-- Entries shown --
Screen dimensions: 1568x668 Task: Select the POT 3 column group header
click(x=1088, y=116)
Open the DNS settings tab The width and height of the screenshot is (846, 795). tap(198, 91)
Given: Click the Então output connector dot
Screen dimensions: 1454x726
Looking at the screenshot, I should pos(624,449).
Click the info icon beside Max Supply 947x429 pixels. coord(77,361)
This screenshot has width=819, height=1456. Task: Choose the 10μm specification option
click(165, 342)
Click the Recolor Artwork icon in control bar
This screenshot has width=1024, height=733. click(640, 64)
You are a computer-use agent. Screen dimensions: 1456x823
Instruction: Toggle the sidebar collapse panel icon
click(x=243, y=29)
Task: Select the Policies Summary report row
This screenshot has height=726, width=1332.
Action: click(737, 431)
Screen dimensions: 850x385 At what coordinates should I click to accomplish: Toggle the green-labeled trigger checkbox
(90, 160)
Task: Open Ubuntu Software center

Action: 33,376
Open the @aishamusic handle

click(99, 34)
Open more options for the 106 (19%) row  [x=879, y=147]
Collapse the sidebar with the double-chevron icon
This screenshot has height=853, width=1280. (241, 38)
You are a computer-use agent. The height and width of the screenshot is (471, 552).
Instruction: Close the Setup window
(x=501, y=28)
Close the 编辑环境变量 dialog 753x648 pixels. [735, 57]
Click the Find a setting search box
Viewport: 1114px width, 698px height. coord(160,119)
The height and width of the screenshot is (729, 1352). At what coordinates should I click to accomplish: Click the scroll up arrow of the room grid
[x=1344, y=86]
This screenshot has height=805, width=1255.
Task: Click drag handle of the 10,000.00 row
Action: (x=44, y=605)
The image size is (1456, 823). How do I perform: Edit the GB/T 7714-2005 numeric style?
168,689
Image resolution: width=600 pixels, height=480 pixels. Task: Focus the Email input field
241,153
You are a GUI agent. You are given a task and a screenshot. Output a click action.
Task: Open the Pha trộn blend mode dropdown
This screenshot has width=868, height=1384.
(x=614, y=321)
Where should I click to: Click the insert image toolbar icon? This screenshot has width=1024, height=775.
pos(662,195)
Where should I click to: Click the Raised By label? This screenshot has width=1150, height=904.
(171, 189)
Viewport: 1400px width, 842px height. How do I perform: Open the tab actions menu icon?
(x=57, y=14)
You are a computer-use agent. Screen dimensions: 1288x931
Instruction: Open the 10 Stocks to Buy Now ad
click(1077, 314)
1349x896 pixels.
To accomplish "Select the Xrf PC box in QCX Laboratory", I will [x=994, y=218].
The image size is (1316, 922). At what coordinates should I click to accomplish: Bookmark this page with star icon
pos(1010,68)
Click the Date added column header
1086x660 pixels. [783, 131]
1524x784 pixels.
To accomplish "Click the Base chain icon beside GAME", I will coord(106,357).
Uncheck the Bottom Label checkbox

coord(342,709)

-- Short problem --
Transcribe everything from the start of the records down to the line containing "Viewport: 1114px width, 698px", both ends included, reproducing each line exactly as it appears.

-- Reply to the task --
Screen dimensions: 1568x668 Task: Select the POT 3 column group header
click(x=1088, y=116)
Open the DNS settings tab The width and height of the screenshot is (846, 795). tap(198, 91)
Given: Click the Então output connector dot
Screen dimensions: 1454x726
Looking at the screenshot, I should pos(624,449).
Click the info icon beside Max Supply 947x429 pixels. coord(77,361)
This screenshot has width=819, height=1456. Task: Choose the 10μm specification option
click(165, 342)
Click the Recolor Artwork icon in control bar
This screenshot has width=1024, height=733. click(640, 64)
You are a computer-use agent. Screen dimensions: 1456x823
Instruction: Toggle the sidebar collapse panel icon
click(x=243, y=29)
Task: Select the Policies Summary report row
This screenshot has height=726, width=1332.
Action: click(737, 431)
Screen dimensions: 850x385 At what coordinates should I click to accomplish: Toggle the green-labeled trigger checkbox
(90, 160)
Task: Open Ubuntu Software center

Action: 33,376
Open the @aishamusic handle

click(99, 34)
Open more options for the 106 (19%) row  [x=879, y=147]
Collapse the sidebar with the double-chevron icon
This screenshot has height=853, width=1280. (241, 38)
You are a computer-use agent. The height and width of the screenshot is (471, 552).
Instruction: Close the Setup window
(x=501, y=28)
Close the 编辑环境变量 dialog 753x648 pixels. [735, 57]
Click the Find a setting search box
Viewport: 1114px width, 698px height. coord(160,119)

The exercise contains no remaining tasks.